Infine, il mercato italiano del vino è fatto di export. Cosa sta succedendo nel mondo?
Fondamentalmente il mercato del vino nel mondo è diviso in due: da una parte c’è il consumo a scaffale che funziona e il vino viene consumato come “bene di prima necessità” e dall’altra c’è la ristorazione dove va male perché i locali sono chiusi.
Sei per natura una persona ottimista. ma quanto si può essere ottimisti? Cioé quando prevedi che si possa iniziare a ripartire?
Se non fossi ottimista andrei in depressione! Ma come mi ha insegnato la mia famiglia non bisogna mai lasciarsi abbattere perché ci sarà sempre un ritorno alla vita. Ci sono stati altre pestilenze e pandemie che, anche senza gli accorgimenti sanitari che abbiamo oggi, sono state superate. Bisogna avere la forza di resistere, riorganizzare il lavoro e l’azienda. Questo virus ci serva anche da insegnamento per esplorare nuovi scenari. Ti cito un pensiero di Albert Einstein che mi ha detto mio padre ed è la più bella risposta alla tua domanda: “la creatività nasce dall’angoscia come il giorno nasce dalla notte oscura. È nella crisi che sorge l’inventiva, le scoperte e le grandi strategie. Chi supera la crisi supera sè stesso senza essere “Superato”.

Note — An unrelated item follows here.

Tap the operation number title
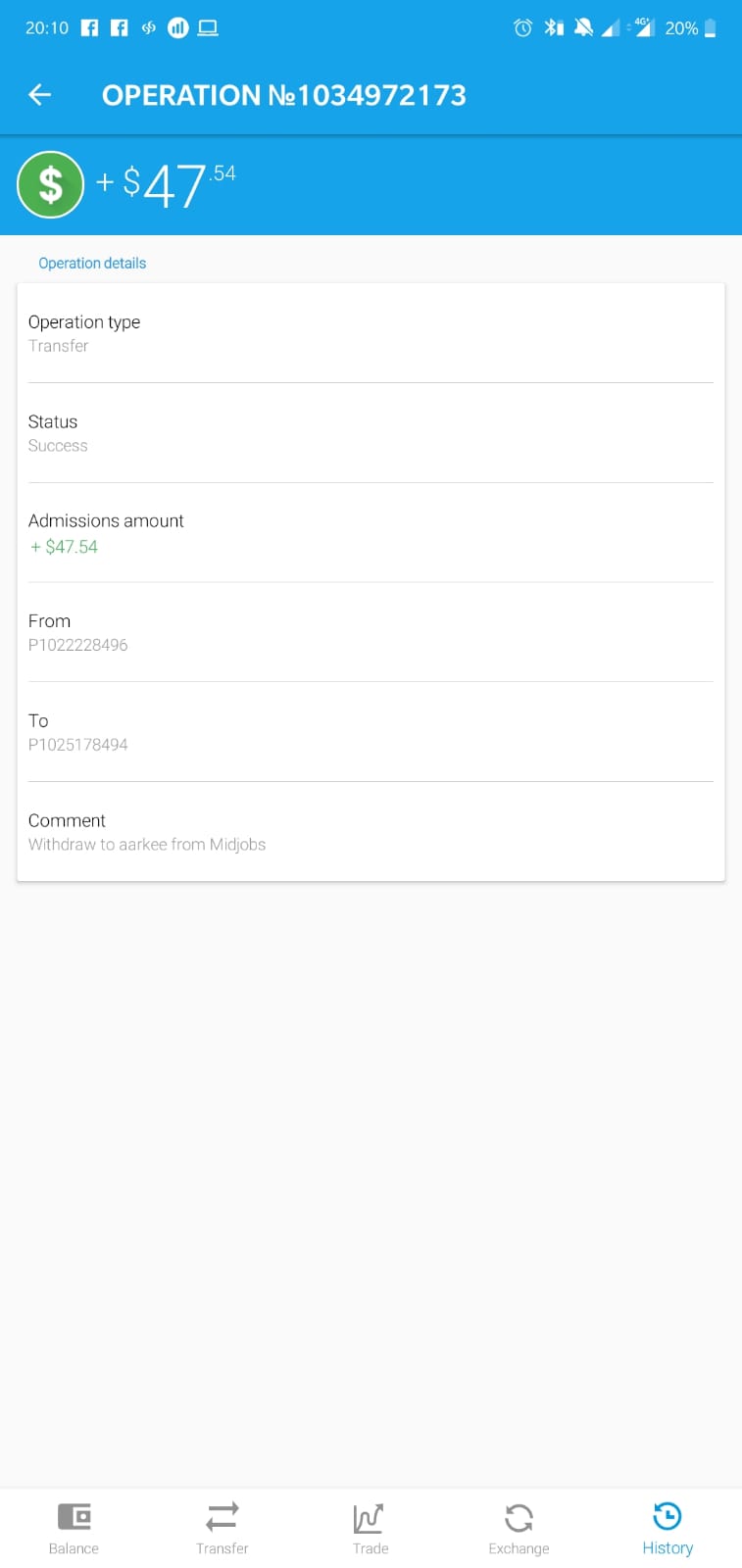 click(x=284, y=95)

Quando ripartiremo? Speriamo che l’ultimo trimestre dell’anno sia positivo così da poter ricominciare la prossima primavera.
Le misure del Governo sono per te sufficienti a sostenere il comparto vitivinicolo?

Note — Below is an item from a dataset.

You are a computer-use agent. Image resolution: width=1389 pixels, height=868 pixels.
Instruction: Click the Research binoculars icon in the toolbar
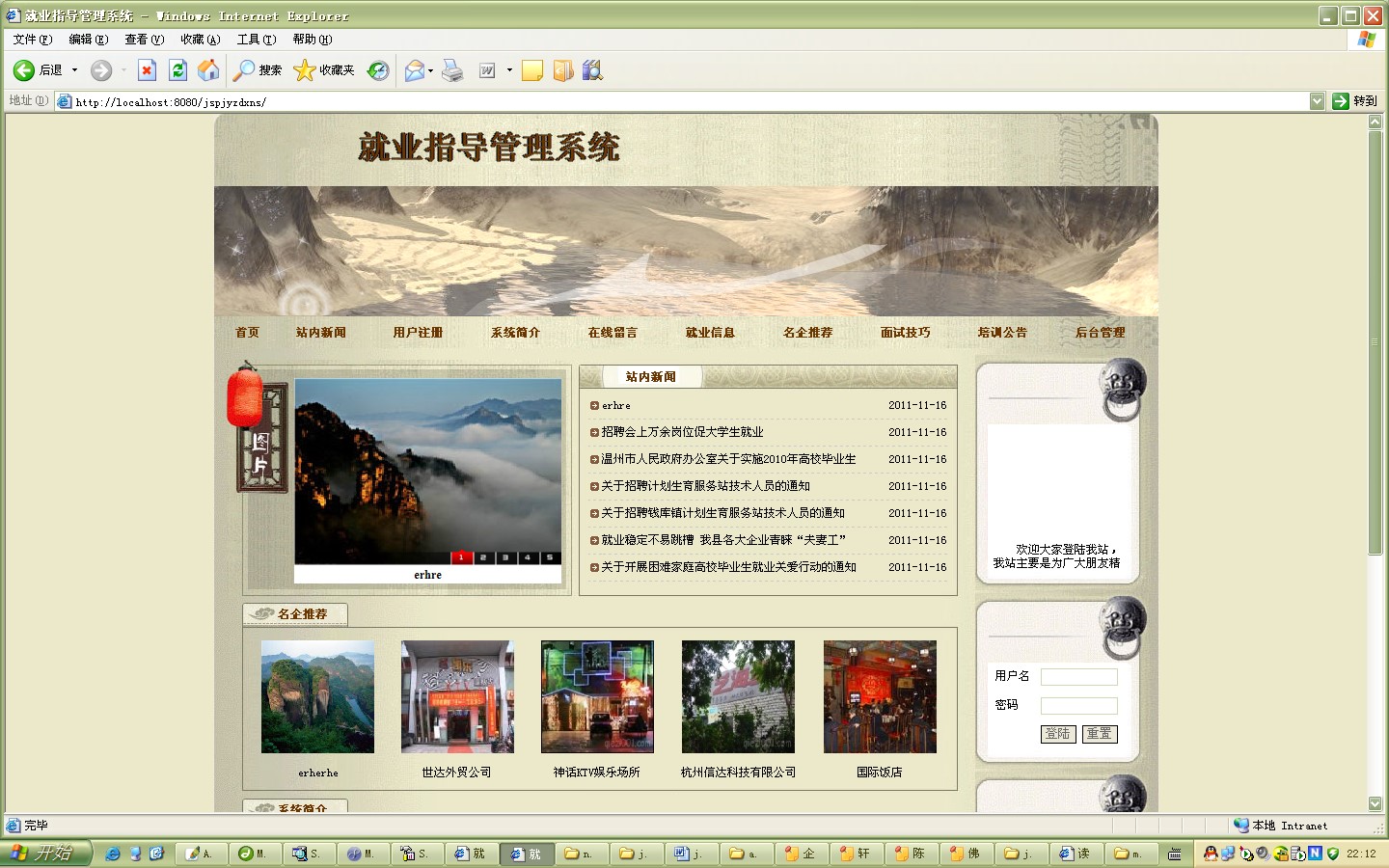(592, 70)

A condizione che siano realizzabili. Le aziende si aiutano con atti concreti e non solo con una comunicazione di principi. Assoenologi, come ben sai, ha fatto richieste al governo sia di natura agricola che economica. E’ necessario dare dei soldi veri e non dei prestiti per garantire alle imprese di svolgere la loro attività, dare lavoro alle persone e creare ricchezza. Devono aumentare i profitti e non le tasse. Una volta fatto questo bisognerà poi costruire un modello di stato più snello, con meno burocrazia dando più fiducia ai cittadini e alle imprese.